Problem
LLM apps assume you have a smartphone, a browser, and reliable bandwidth. In a lot of the world, none of that is true.
SMSAI started from a simple question: what if the only thing a user has is a basic phone and SMS? Could you still give them useful AI — search, translation, summarization, agriculture/health Q&A — through the most universal channel that exists?
Constraints
- Channel limits. SMS is 160 chars per segment. The product had to feel useful within 1–3 segments.
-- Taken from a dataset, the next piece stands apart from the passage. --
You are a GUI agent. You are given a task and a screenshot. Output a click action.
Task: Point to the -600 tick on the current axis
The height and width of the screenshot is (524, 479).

- Latency. Carriers will retry. The whole round-trip — user → carrier → API → LLM → reply — had to feel snappy.
- Cost. Every message has a real per-unit cost. The architecture had to make cost predictable, not "depends on the prompt."
- Reliability over magic. Better a slightly simpler answer that always arrives than a brilliant one that fails 5% of the time.
My role
End-to-end engineer. Designed the API and data model, built the FastAPI backend and React admin, integrated the LLM provider, wired up Twilio + AWS, set up CI/CD.
Architecture
┌────────┐ SMS ┌─────────┐ HTTPS ┌──────────────┐
│ Phone │──────────▶│ Twilio │─────────▶│ API Gateway │
└────────┘ └─────────┘ │ + Lambda │
│ (FastAPI) │
└──────┬───────┘
│
┌──────────────────────┼──────────────────────┐
▼ ▼ ▼
┌──────────────┐ ┌────────────┐ ┌──────────────┐
│ DynamoDB │ │ LLM API │ │ S3 (logs / │
│ (sessions, │ │ + tools │ │ audits) │
│ rate limits)│ └────────────┘ └──────────────┘
└──────────────┘Two big simplifications that made everything else easier:
- DynamoDB single-table design. One table, three access patterns: by phone, by session, by date. No relational joins, no schema migrations.
- FastAPI behind API Gateway + Lambda. Pay per request, autoscale to zero overnight, no servers to babysit.
A small React app handles ops: live message queue, error logs, prompt/tool versioning, per-user spend caps.
Key decisions
1. Treat the LLM as untrusted
The LLM is a remote API that can be slow, flaky, or expensive. Everything around it is built to compensate:
- Hard timeouts on every call
- Cached canned responses for the top intents (greeting, help, language switch)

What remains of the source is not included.